New Main Street Continues to Grow


It is tough to stay up to date of all the progress of the New Main Street in the heart of Columbia.  Columbia’s Main Street is becoming an “18-hour district” because of the growing number of dining, entertainment, cultural and residential opportunities, according to a report released Friday by Colliers International.

“A resurgence in the downtown area as a place to live, work and play is creating a vibrant, eclectic Main Street,” the report said. “Higher residential density, new anchors and the expansion of entertainment and cultural venues are all drivers increasing interest in urban retail to serve the area.

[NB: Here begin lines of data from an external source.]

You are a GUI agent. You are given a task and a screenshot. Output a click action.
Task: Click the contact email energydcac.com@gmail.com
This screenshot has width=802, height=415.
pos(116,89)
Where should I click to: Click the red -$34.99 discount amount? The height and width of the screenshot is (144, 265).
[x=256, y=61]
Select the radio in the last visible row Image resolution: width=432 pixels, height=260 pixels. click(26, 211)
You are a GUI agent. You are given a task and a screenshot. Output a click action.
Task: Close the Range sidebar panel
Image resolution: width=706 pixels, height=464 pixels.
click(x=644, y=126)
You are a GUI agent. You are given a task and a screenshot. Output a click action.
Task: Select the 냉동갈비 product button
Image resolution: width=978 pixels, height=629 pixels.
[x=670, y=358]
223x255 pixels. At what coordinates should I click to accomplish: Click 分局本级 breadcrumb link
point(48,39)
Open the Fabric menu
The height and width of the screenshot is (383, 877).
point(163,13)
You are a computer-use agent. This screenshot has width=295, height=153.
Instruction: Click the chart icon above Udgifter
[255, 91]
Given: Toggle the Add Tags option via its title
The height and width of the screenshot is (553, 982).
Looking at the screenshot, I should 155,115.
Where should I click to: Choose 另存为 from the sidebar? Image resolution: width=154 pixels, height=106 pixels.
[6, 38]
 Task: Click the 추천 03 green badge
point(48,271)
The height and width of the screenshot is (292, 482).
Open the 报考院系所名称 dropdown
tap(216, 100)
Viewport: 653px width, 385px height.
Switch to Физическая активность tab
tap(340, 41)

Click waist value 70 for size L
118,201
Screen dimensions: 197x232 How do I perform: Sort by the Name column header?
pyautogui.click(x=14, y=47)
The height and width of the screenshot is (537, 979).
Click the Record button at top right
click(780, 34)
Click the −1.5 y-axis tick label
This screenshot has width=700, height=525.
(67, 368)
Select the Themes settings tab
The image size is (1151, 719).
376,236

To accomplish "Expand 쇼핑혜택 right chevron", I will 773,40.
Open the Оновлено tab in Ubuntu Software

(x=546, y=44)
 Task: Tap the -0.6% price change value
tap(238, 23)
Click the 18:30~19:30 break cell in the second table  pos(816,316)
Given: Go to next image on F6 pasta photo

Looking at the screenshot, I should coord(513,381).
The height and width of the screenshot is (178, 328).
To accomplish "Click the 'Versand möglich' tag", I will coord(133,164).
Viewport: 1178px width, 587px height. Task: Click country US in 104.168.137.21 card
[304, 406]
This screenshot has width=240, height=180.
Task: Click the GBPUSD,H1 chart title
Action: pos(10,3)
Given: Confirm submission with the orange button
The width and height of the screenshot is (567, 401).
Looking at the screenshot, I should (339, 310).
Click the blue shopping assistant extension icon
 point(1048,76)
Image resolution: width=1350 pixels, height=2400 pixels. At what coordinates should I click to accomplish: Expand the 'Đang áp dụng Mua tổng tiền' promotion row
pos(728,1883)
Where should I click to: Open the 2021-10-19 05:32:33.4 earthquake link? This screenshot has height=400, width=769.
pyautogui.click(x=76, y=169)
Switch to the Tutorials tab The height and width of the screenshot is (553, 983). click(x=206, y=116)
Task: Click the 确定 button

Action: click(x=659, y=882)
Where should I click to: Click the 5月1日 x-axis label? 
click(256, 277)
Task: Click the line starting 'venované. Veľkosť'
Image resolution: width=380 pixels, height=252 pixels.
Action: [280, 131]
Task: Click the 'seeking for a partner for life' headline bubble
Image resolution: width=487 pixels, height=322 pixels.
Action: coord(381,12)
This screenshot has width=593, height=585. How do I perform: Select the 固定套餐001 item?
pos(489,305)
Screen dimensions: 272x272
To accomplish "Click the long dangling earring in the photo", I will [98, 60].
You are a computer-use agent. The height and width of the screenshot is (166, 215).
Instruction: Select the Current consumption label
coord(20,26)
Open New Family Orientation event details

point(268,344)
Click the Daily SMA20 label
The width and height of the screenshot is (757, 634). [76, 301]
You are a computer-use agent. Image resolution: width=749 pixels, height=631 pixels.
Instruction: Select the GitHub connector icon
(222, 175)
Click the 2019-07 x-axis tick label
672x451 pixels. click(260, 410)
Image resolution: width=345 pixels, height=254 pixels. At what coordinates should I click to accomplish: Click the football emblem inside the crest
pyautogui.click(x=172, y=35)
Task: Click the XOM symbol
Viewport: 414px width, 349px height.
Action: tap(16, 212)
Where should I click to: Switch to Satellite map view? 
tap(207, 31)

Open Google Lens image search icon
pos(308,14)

In turn, this has inspired a wave” of retail redevelopment.

Residential growth
A “recent boom” in the number of residents downtown has been driven by new housing complexes for students and young professionals. Millennials and young professionals are moving from the suburbs to downtown, the report said, “where they can live, work and play near their home.”

Since August 2015, 862 market rate apartment units and 3,522 student beds have opened, leading to more than 5,000 new residents downtown. “Additional housing is proposed that would add another 4,500 residents,” the report said.

Main Street hosts several cultural events and seasonal festivals. They include Soda City Market along a three-block stretch every Saturday. “More than 100 local vendors line the street selling produce, bakery items, jewelry, clothing and other handmade products to an estimated 2,000 visitors.”

Also, the Columbia Museum of Art opened in 1998 on Main Street, and the City of Columbia hosts an ice skating rink on the outdoor courtyard of the Museum of Art each year. The Nickelodeon Theater “is a cultural anchor to the growing Main Street district, attracting more than 64,000 attendees in 2016, the seventh consecutive year for attendance growth.”

Major employers like Agape, with more than 100 employees, and the AgFirst Farm Credit Bank’s headquarters, with 390 employees, along with others have helped spur a wave of retailers redeveloping stores on Main Street. They include Mast General Store, which opened in 2011 and now occupies the corner of Main and Taylor streets. The Arcade Mall, Columbia’s first indoor mall, is undergoing renovations to update the common area and shop spaces. Pita Pit has committed to open on the Arcade Mall’s Main Street side, and existing tenants are reshuffling to new spaces within the building.

In the last year, Lula Drake, Public House, East Bay Deli and other restaurants have opened on Main Street. A new bowling alley and restaurant will occupy the former Army Navy store. The former Hennessey’s restaurant building is being redeveloped. Most recently, a breakfast restaurant chain based in North Carolina, Famous Toastery, announced it will open on Main Street adjacent to Cantina 76.

Collectively, the changes are turning Main Street “into an 18-hour district and a destination for residents and visitors. As a result, new local, regional and national retailers will continue to infill the remaining vacant spaces throughout the coming year.”